Monthly Archives: March 2007

Fun with freeradius and Vista

Well as some of you would know i have had to use Vista increasingly lately due to work and the fact that nobody really knows what they are doing with it yet.

Everything has been going alright with it i suppose, vista is sort of growing on me.

Well, there was one major issue for me (probably not for most people though) and that was trying to get WPA Enterprise encryption working, i tried everything to get it to go without any luck initially.

After many hours of plugging away at the vista machine and modifying settings on it and on the radius server i was tearing my hair out! it was 3AM and i had achieved nothing, and have seen many other people with problems due to vista’s implementation of 802.1x/WPA Enterprise.

I found that one thing stopping me was FreeRadius being out of date, turns out that Microsoft updated the MSCHAPv2 Standard and remained silent about it, and thus FreeRadius wouldn’t work – I was pretty pleased to read that! it would solve all my problems… or would it.

So i went on the journey of recompiling FreeRadius on my server, and it is a bastard to get working with OSX sometimes. Especially when it can’t find the MySQL Libraries….

Even after upgrading it didn’t work!
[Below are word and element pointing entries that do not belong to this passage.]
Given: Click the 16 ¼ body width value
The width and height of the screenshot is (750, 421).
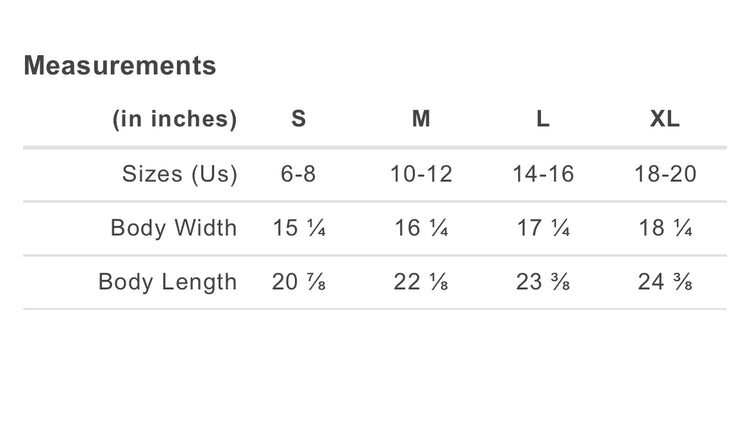Looking at the screenshot, I should click(421, 228).
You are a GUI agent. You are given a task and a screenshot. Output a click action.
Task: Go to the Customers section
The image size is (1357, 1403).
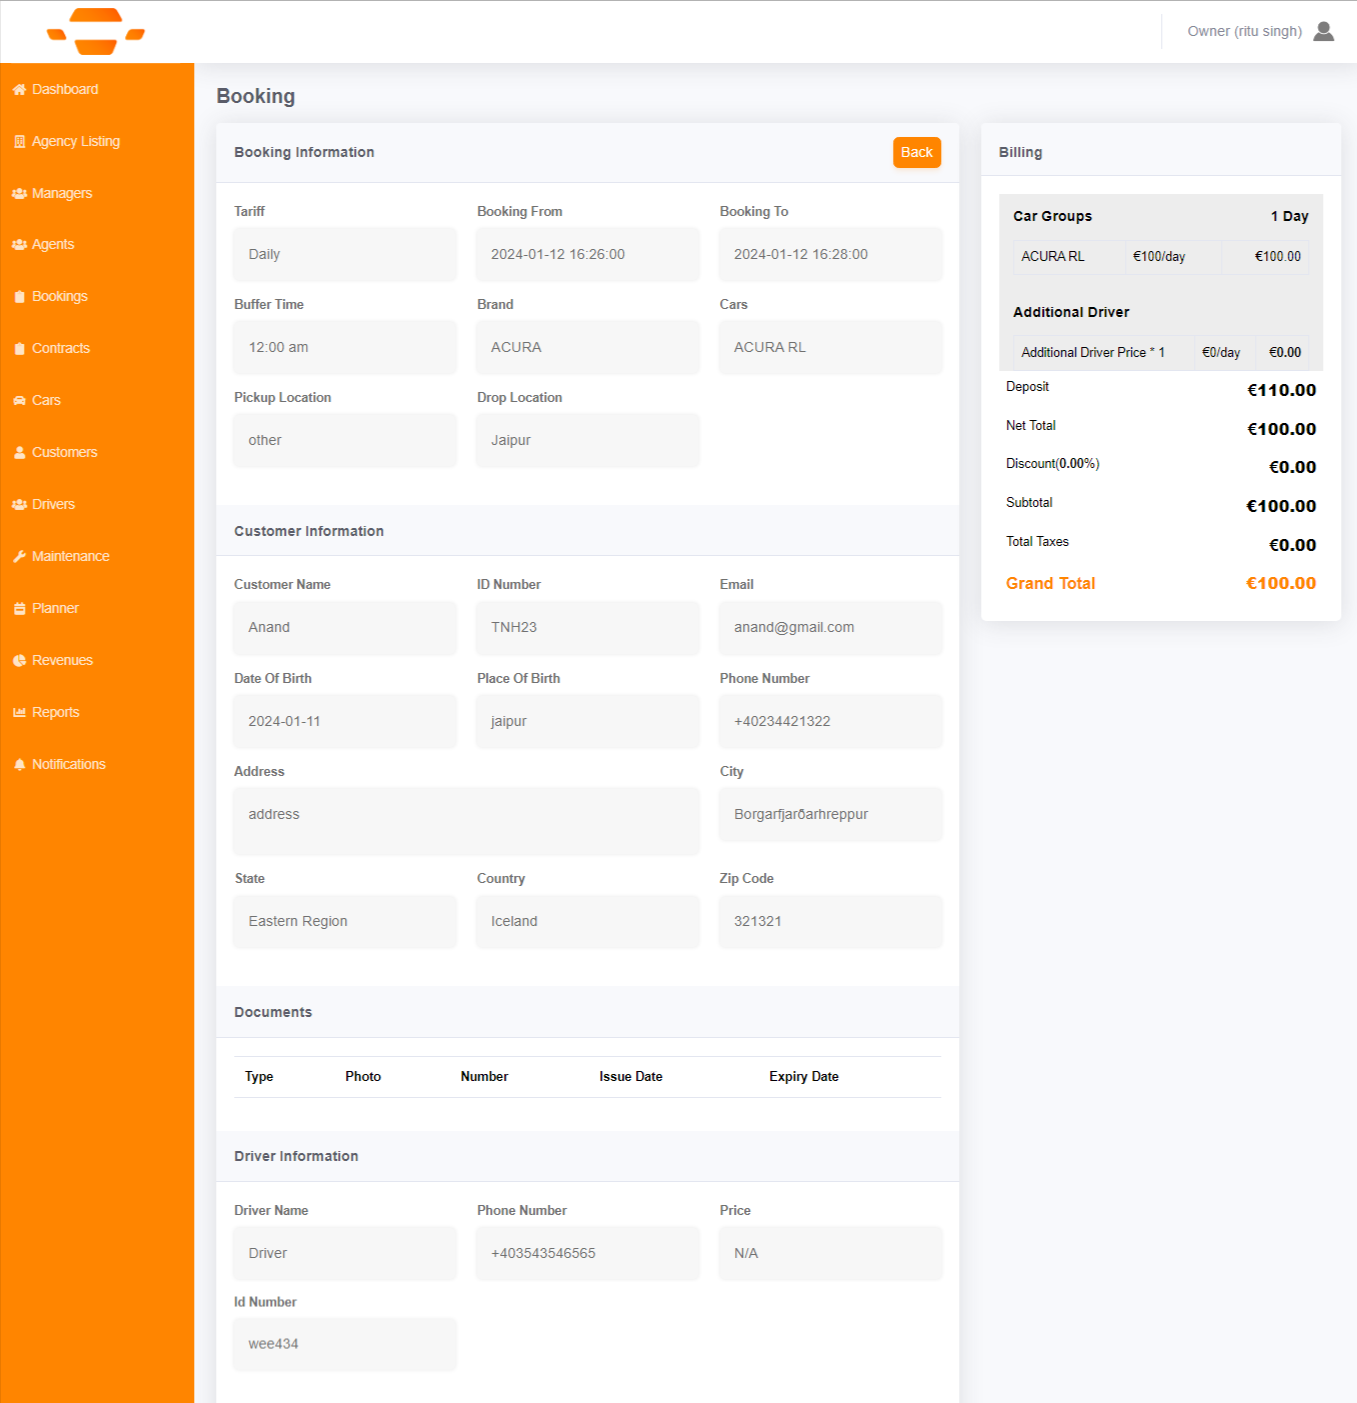(x=64, y=453)
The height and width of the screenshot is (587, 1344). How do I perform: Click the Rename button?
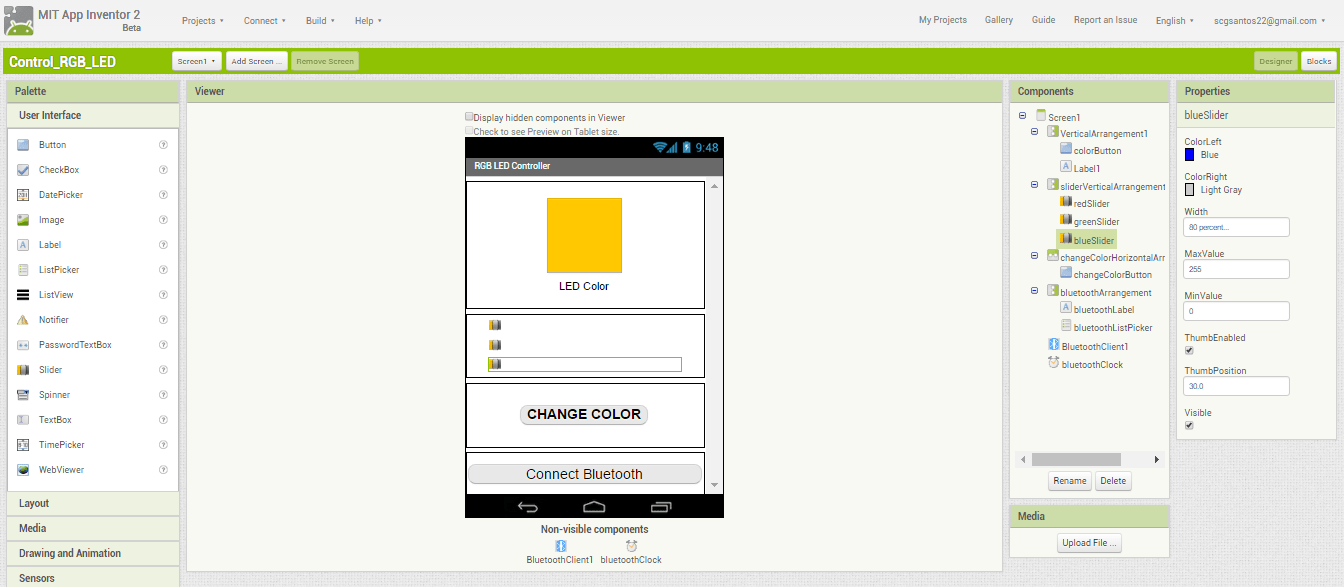pyautogui.click(x=1069, y=481)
AGH!!! i was tearing my hair out wondering where it was failing, the radius logs were more cryptic than anything mainly because it’s being handled by the EAP module :(

after a while i conceded that username/password PEAP challenges were not going to happen, so i moved on to certificates. I re-generated all my ssl certificates and distributed them to all the computers, and they all worked – except for the vista installation…
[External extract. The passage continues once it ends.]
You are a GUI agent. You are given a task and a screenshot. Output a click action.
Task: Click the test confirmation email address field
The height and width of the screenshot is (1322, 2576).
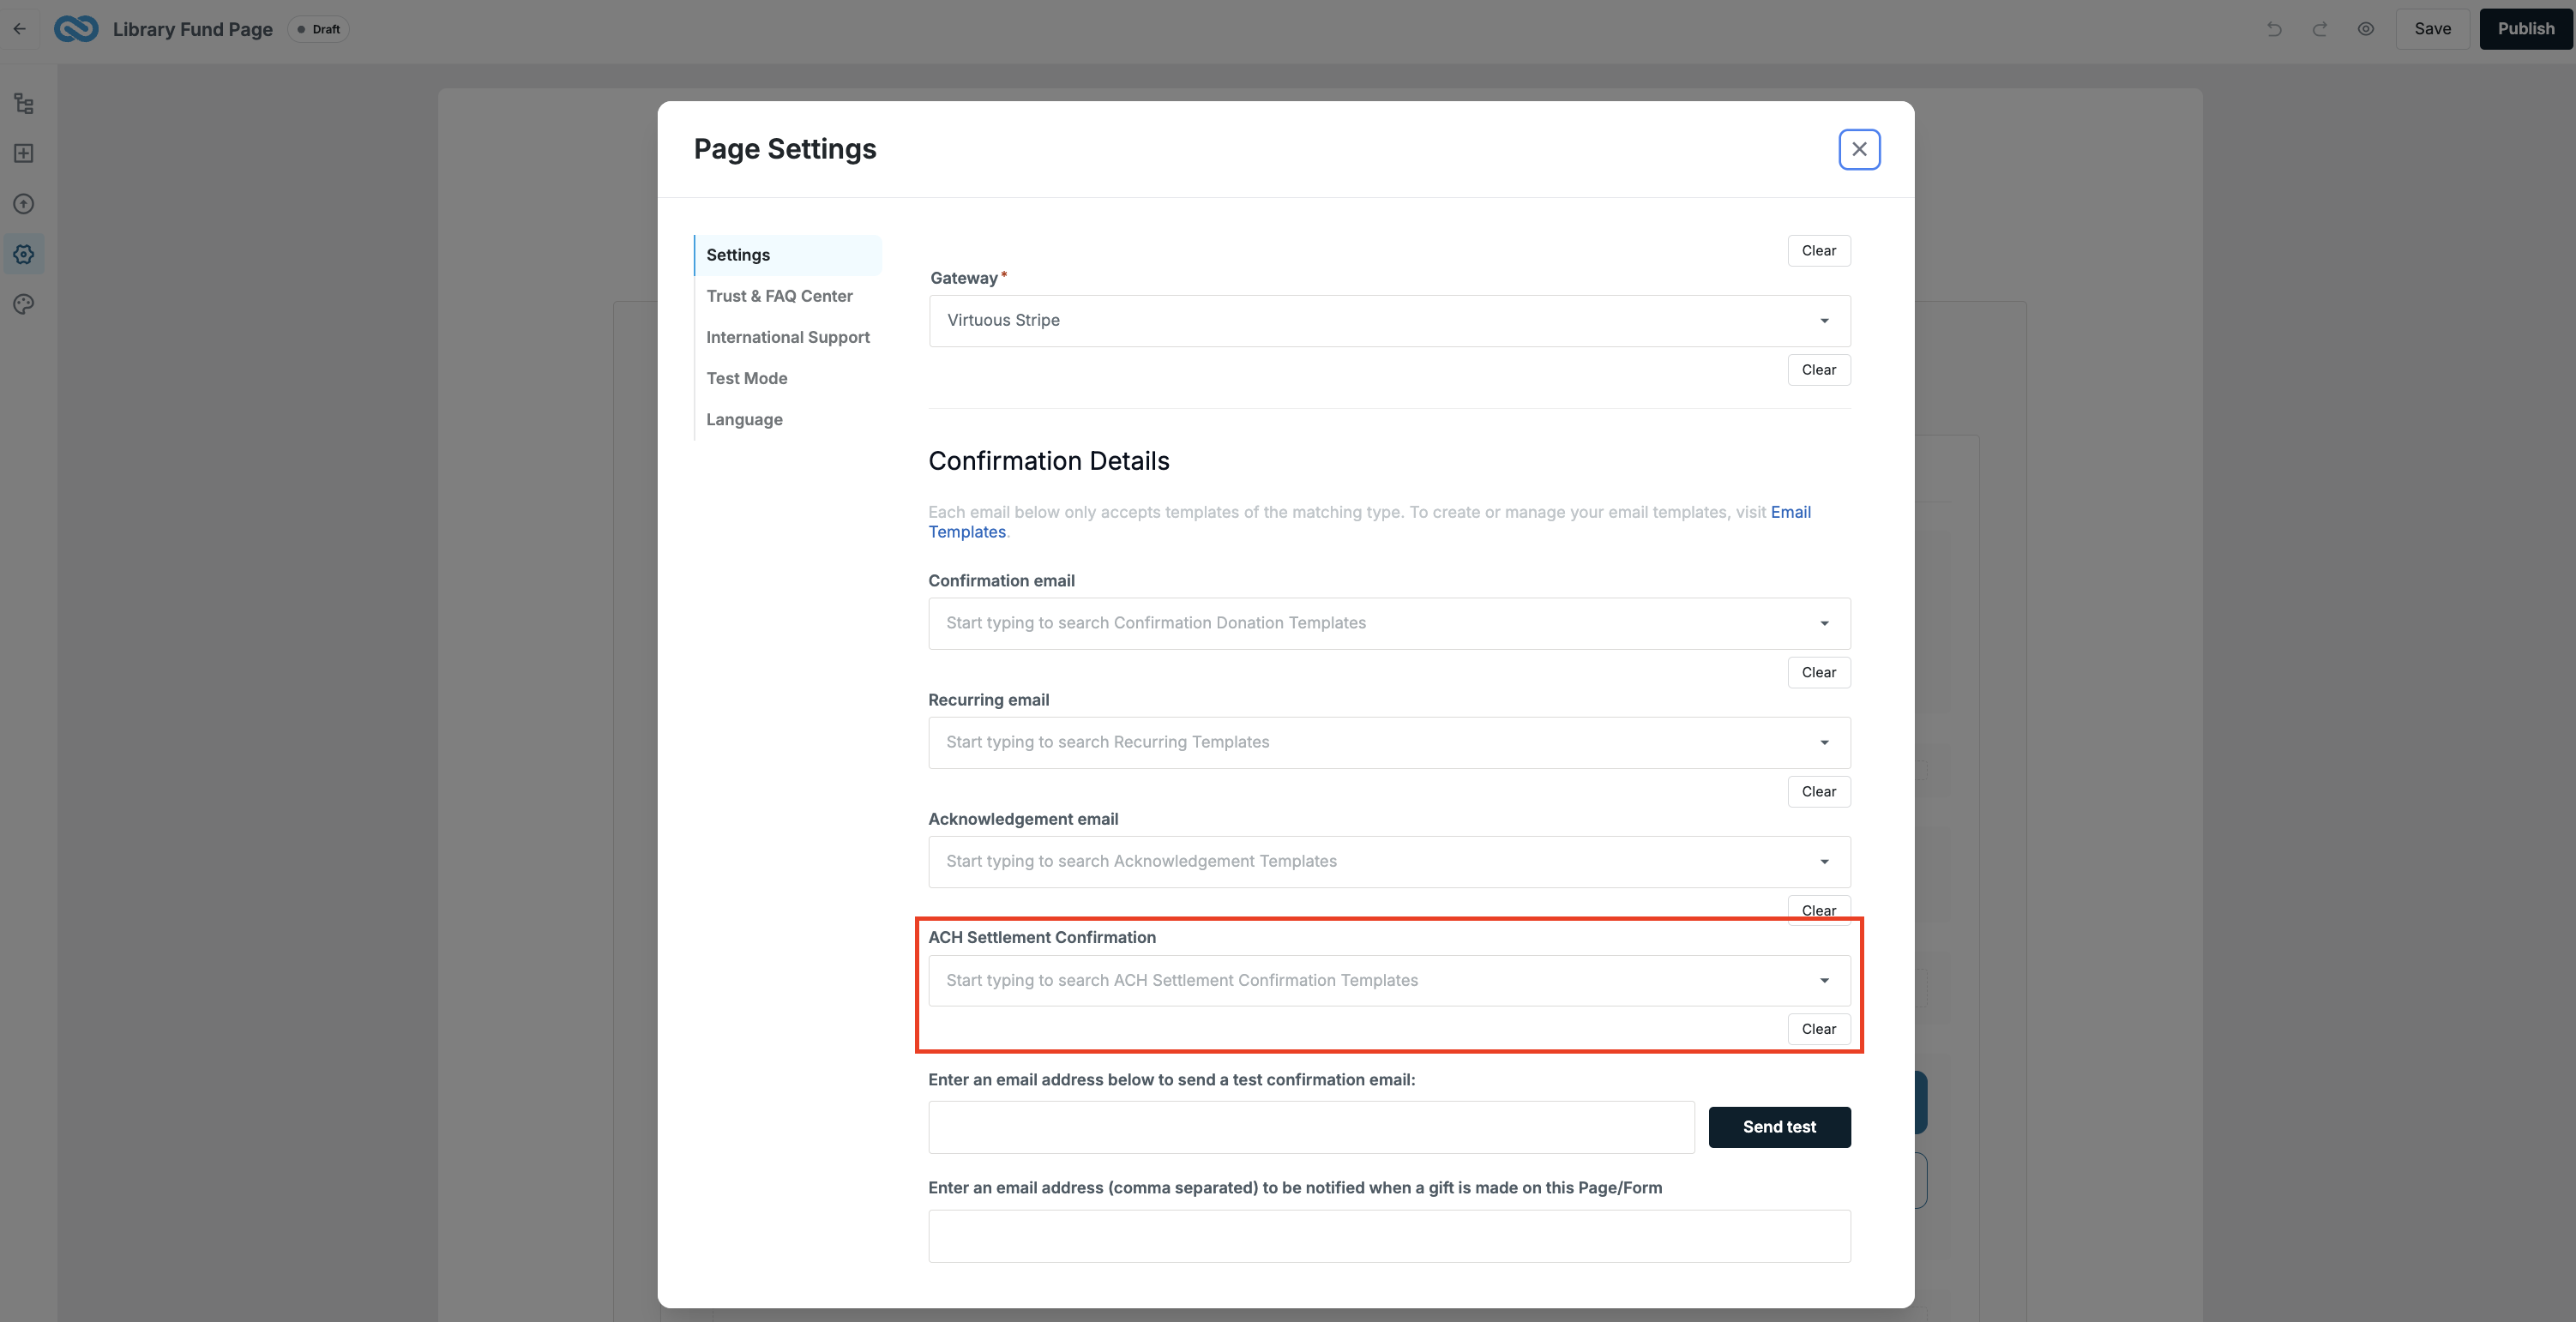tap(1311, 1127)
After much probing around i managed to get vista to take the CA cert and use it, but it still wouldn’t auth with it and the client cert, however i’d noticed that it had caused username/password challenges to work correctly – i had a poke around and looked at some MS Knowledgebase articles and it turns out that it was trying to verify the server identity via a certificate, a certificate that it previously didn’t have.

Regenerating the client cert ended up fixing that issue, but i wanted to be able to login with a username and password without needing to install the CA cert on the computer, turns out i have to untick “do not ask the user to verify new/unknown server certificates” or something like that along with “verify server cert before joining”

A Simple fix, i believe it is a combination of the vista issue and with Freeradius and that i was too tired to fix it on account of it being 3AM, however i hope that if anyone out there is having the same issue (my googling proves that there is indeed a lot of people with the same issue) that they will find this info so they don’t have to become an insomniac due to FreeRadius too.